*Document extract*:
DEV Community

Bryan Lee
Bryan Lee

Posted on

Master is the new Prod, Devs are the new Ops

Written by Borja Burgos

Operational concerns of shipping software and keeping production up and running have been largely automated. Ultimately, even when things go wrong, modern-day monitoring and observability tools allow engineers to triage and fix nasty bugs faster than ever before. In part due to this, engineering teams and their budgets are shifting left. With the fear of downtime in the rearview mirror and operational challenges largely at bay, businesses are investing heavily in development to increase the quality and speed at which business value is delivered. The biggest bottleneck? Your failing master branch.

The Ops Wayback Machine

The year is 2004. It’s time for deployment. You’re confident about the software you’ve written. You clear your mind, get one last sip of coffee, and get ready to deploy. Before you proceed, you open up terminals, many terminals, and tail every log file on every server that could possibly be affected. You have business metrics up and running on your second monitor. Next to it, there are infrastructure and application-level metrics. You hit the return key and proceed to deploy the latest release to a single server. Now you watch.

You scan rapidly across every terminal in your 19'’ CRT monitors to identify patterns and look for discrepancies: are there any errors in the logs? Has the conversion rate changed? What’s the load on the server? Was there a change in disk or network i/o? You wait a few minutes, if everything looks good, you proceed with a second server, else you roll back to the previous release as fast as humanly possible, hoping that’ll fix whatever it is that broke.

While the excerpt above may sound ridiculous in this day and age, that’s how many deployments were done in the good old days of the internet after the Dot-com bubble. Then came automation, hand-in-hand with the proliferation of “DevOps” and “microservices”. These practices were born from the ever-increasing speed and complexity of the applications being developed, a consequence of businesses’ competitive desires to deliver more value to customers, faster. Businesses could no longer afford to ship new features every 6 months; a slow release cycle represented an existential threat.

But businesses weren’t always concerned with shipping new features at all costs. If anything, that wasn’t even a priority back in the early 2000s. The biggest fear of any company running software on the internet has always been downtime (ok, maybe the second biggest fear, with a security breach being at the top). And for this reason, among others, ops teams have always had sizable budgets for tech companies to sell into. After all, anything that minimizes downtime is likely cheaper than downtime itself.

*Given records*:
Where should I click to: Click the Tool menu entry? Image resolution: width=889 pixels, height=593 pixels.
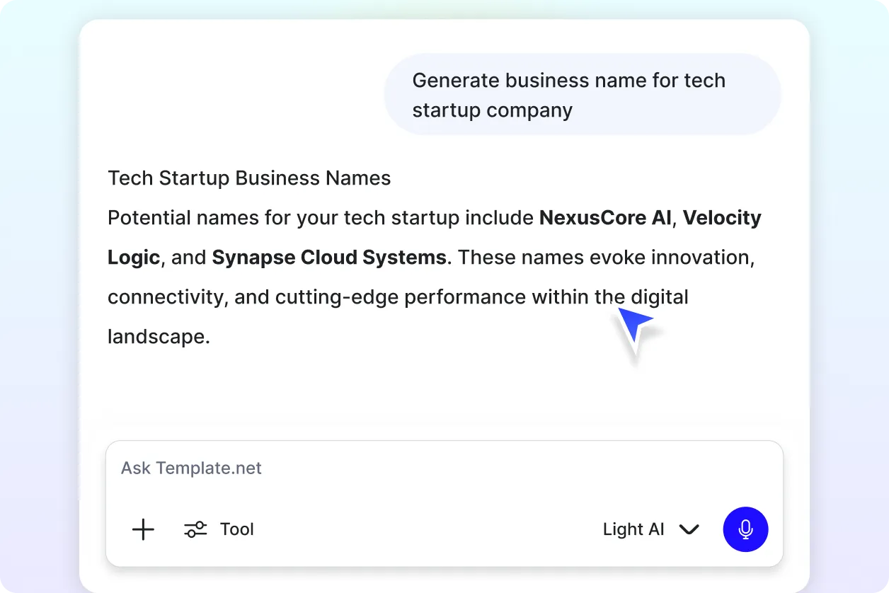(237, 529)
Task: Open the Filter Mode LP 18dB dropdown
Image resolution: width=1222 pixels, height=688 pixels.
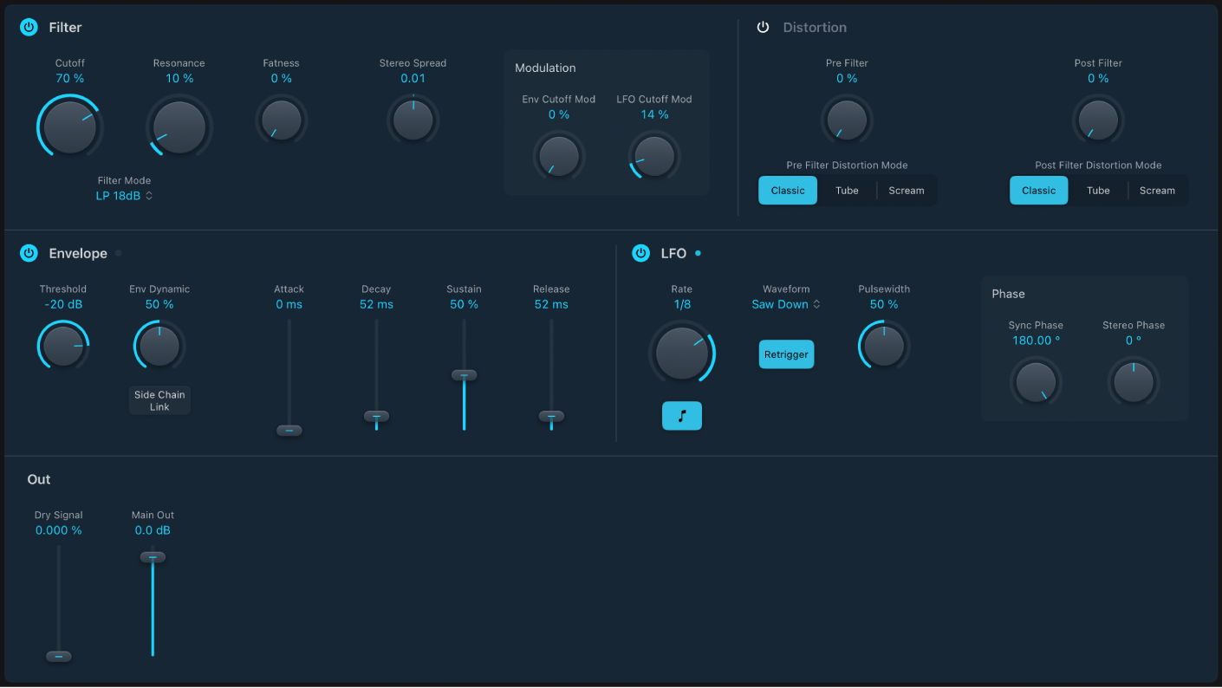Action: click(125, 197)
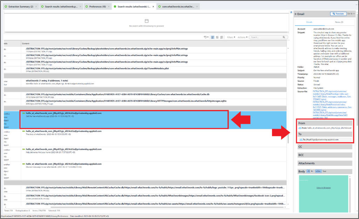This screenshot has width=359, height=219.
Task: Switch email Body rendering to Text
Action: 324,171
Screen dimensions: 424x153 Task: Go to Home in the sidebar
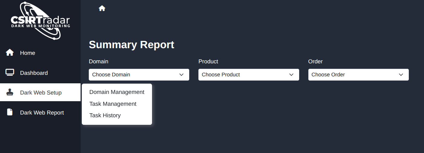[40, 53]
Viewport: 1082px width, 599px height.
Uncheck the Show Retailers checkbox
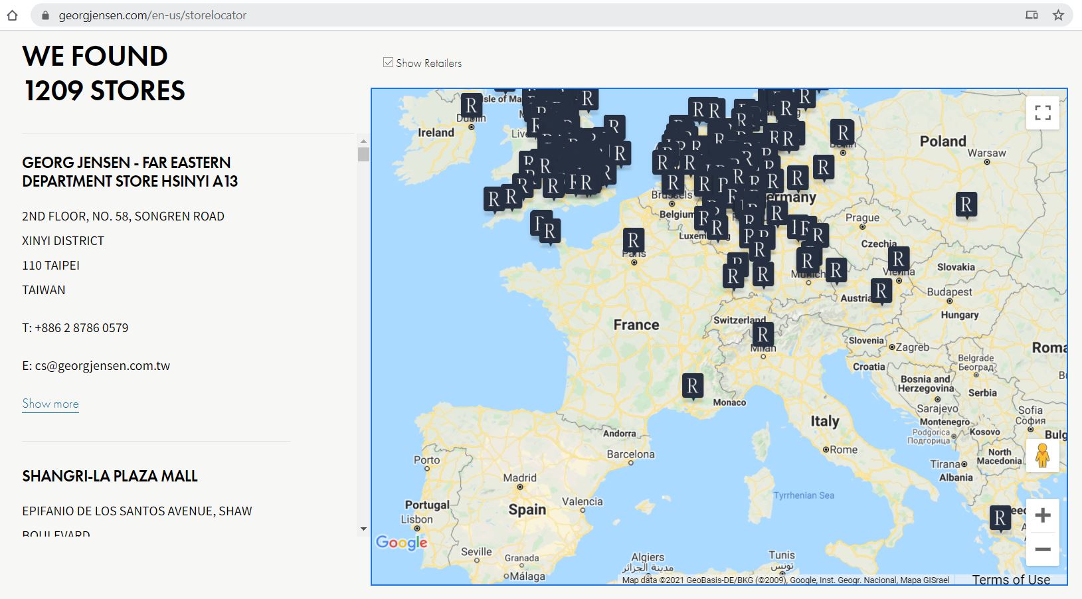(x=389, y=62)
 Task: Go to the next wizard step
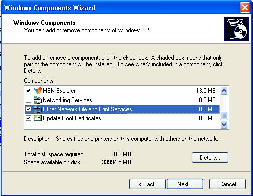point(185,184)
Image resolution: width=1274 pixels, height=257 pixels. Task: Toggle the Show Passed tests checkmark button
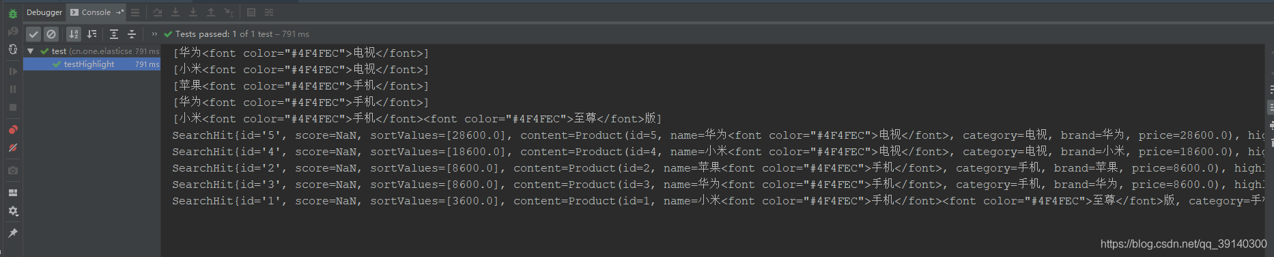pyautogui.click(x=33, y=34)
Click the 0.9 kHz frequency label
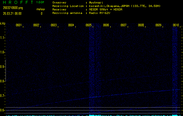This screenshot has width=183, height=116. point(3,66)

*Task to carry out*: Reproduce verbatim the passage of the article on developers and operations between "But businesses weren’t" and "than downtime itself.", inclusive.

*Exercise answer*:
But businesses weren’t always concerned with shipping new features at all costs. If anything, that wasn’t even a priority back in the early 2000s. The biggest fear of any company running software on the internet has always been downtime (ok, maybe the second biggest fear, with a security breach being at the top). And for this reason, among others, ops teams have always had sizable budgets for tech companies to sell into. After all, anything that minimizes downtime is likely cheaper than downtime itself.